We've heard it all before: AWS is expensive, and you need to watch out for the hidden sharp edges of their pricing model. Today I provide a small lesson in that concept.
ClueTrust has run through a number of backup methodologies over the year, originally using Retrospect (when they were their original, independent, selves) to tape, then moving to BRU to handle more multi-platform capabilities, eventually deprecating tape and mirroring to an off-site storage system, and most recently, our move to Bacula.
BRU didn't have a glacier module, so I wrote (and re-wrote) a series of python scripts that handled backing up, storing metadata (because glacier doesn't allow you to choose the names of your storage units) and purging older archives when appropriate.
Melting the glacier
As part of our work this year, we've been looking at various storage models for our new datastore.

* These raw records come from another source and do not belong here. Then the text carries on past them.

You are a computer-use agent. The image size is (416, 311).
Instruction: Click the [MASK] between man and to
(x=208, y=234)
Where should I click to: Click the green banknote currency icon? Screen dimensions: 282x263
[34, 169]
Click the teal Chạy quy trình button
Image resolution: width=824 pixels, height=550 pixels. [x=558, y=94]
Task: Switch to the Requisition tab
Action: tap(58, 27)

Since Bacula is capable of supporting S3, we looked at storing off-site data using S3-compatible servers in a couple of locations. On the open-source side, this is powered by minio, but we also considered using the new Backblaze S3 Compatible API.
Either way, it was clear that raw glacier, as we'd been doing in the past, wasn't going to make any sense for us going forward.
In the intervening years, Amazon had done a nice job of reducing the price of storage, and even retrieval (in bulk) for Glacier, and we only have about 3TB of data sitting there right now. This costs us approximately $12/month to store. Still $144/year, which at today's prices will get you just about 1.5 4TB SMR drives per year (don't get me started on SMR, especially since we use ZFS).
We're just beyond the 90-day window of deleting data from Glacier, so I took a look at what it would cost us to download and archive the data from Glacier locally and just delete the rest of it. For those of you unfamiliar with Glacier, there's a minimum 90-day retention policy; if you delete your data in <90 days, you pay for the entire 90 days for that data.
Getting you coming and going
This section title is mildly misleading: AWS doesn't charge you for upload (except transactions), but they do charge for storage ($0.004/GB/mo right now), and transfers out of Glacier to the internet ($0.09/GB).1
So, to offload my 3TB of data it would cost 0.09 * 3000 or $270 (+$7.5 for the bulk retrieval fee).
We don't have all of that data locally stored (retention policies are tricky, and glacier guarantees a certain level of redundancy), so we will slowly delete that data as it ages out of our retention policy and hope that we don't need to restore it (and pay the retrieval fee). So, glacier's got us as a customer for a few more months declining from $12/month due to the financial lock-in of the retrieval price.
Pricing as of 2020-06-26 06:49. If you're reading this more than 6 months from now, pricing has probably gone down again. ↩